European Commission: Freedom of Expression Needs Better Protection in Digital Communications
09 Nov 2010
The European Commission must enhance freedom of expression rights for internet users by ensuring that removal or ‘takedown’ of information is based on a court decision.
“Freedom of expression on the internet deserves the fullest protection under the European Convention on Human Rights,” says Dr Agnes Callamard, ARTICLE 19 Executive Director. “The obligation to decide what constitutes a legitimate restriction of the right to freedom of expression cannot be settled by a private hosting company under financial threat, but must instead be decided upon by an independent court.”
A consultation on the EU’s E-Commerce Directive was opened in August 2010. The consultation asked for comments on whether the Directive’s rules regulating the liability of internet companies acting as intermediaries are adequate to promote e-commerce while protecting intellectual property and other rights.

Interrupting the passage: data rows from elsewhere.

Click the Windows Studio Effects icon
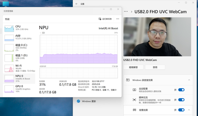The width and height of the screenshot is (198, 116). pyautogui.click(x=128, y=80)
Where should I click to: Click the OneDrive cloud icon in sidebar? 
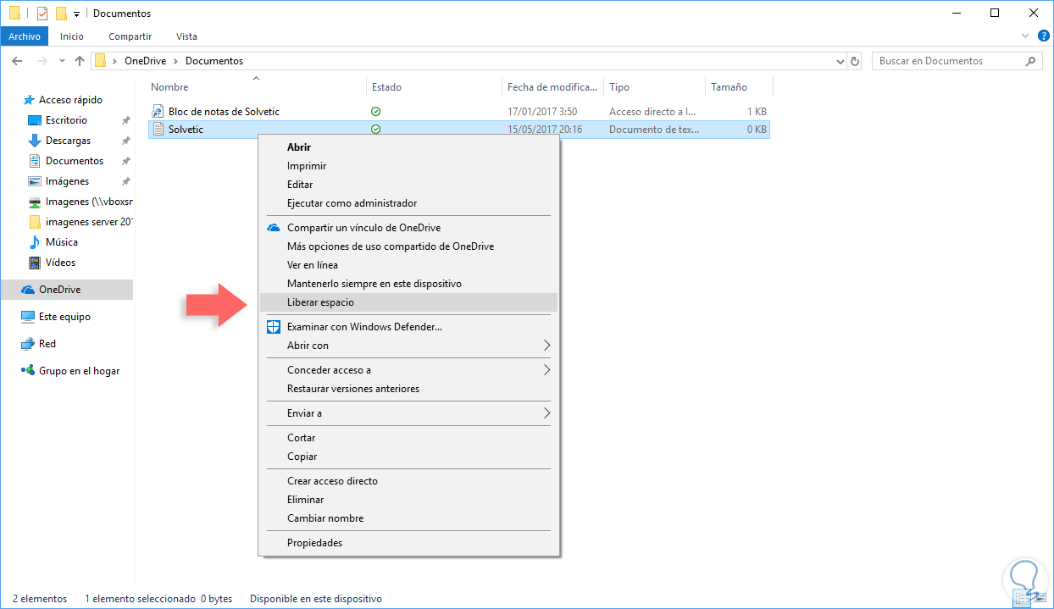(x=28, y=290)
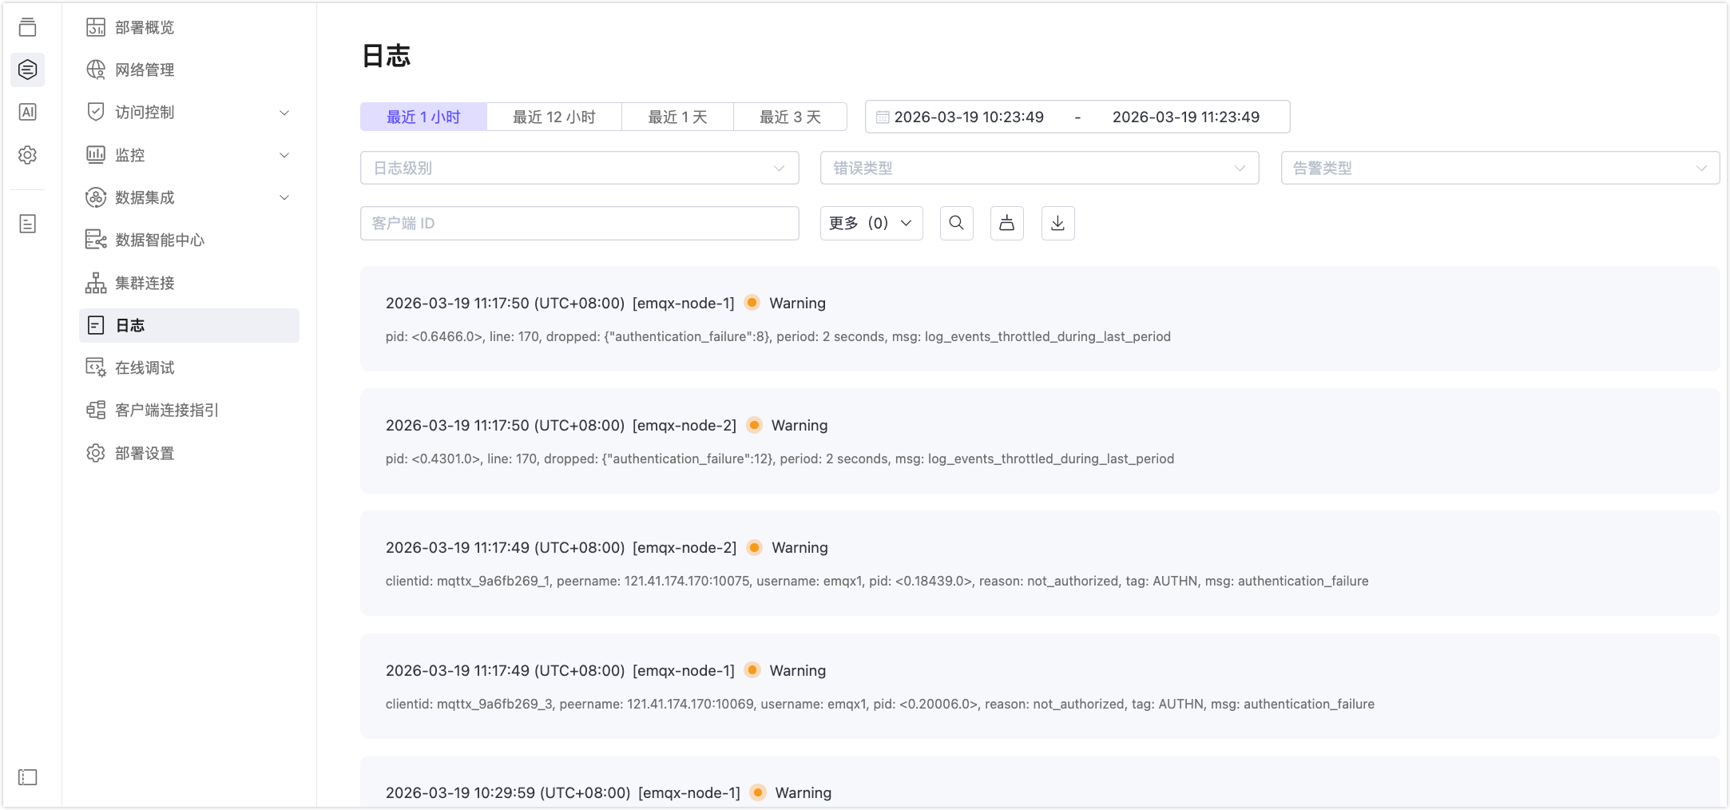Open the AI icon in left rail
1730x810 pixels.
[28, 112]
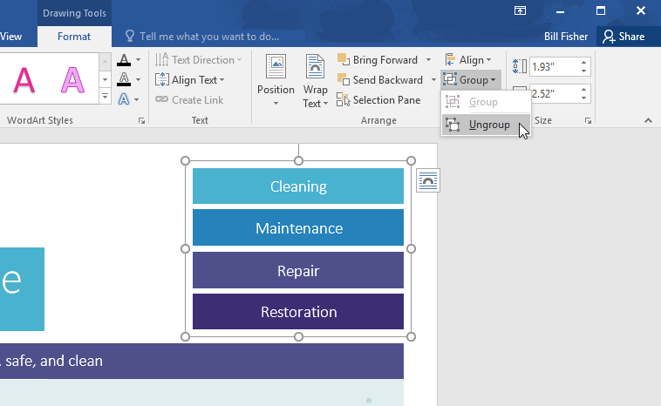Image resolution: width=661 pixels, height=406 pixels.
Task: Switch to the Format tab
Action: click(x=74, y=37)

ARTICLE 19 calls on the Commission to revise the Directive and require all EU Member States ensure a court decides on takedowns, instead of hosting companies.
ARTICLE 19 also calls on the Commission to provide increased protection to intermediaries, such as hosting companies, in order to limit their liability for content generated by users. Currently, hosting companies are required to takedown information as soon as they are informed – by any person – that it may be unlawful, or face liability. Information has been removed by hosting companies without any justification, often due to “reputation management” efforts by powerful individuals and companies.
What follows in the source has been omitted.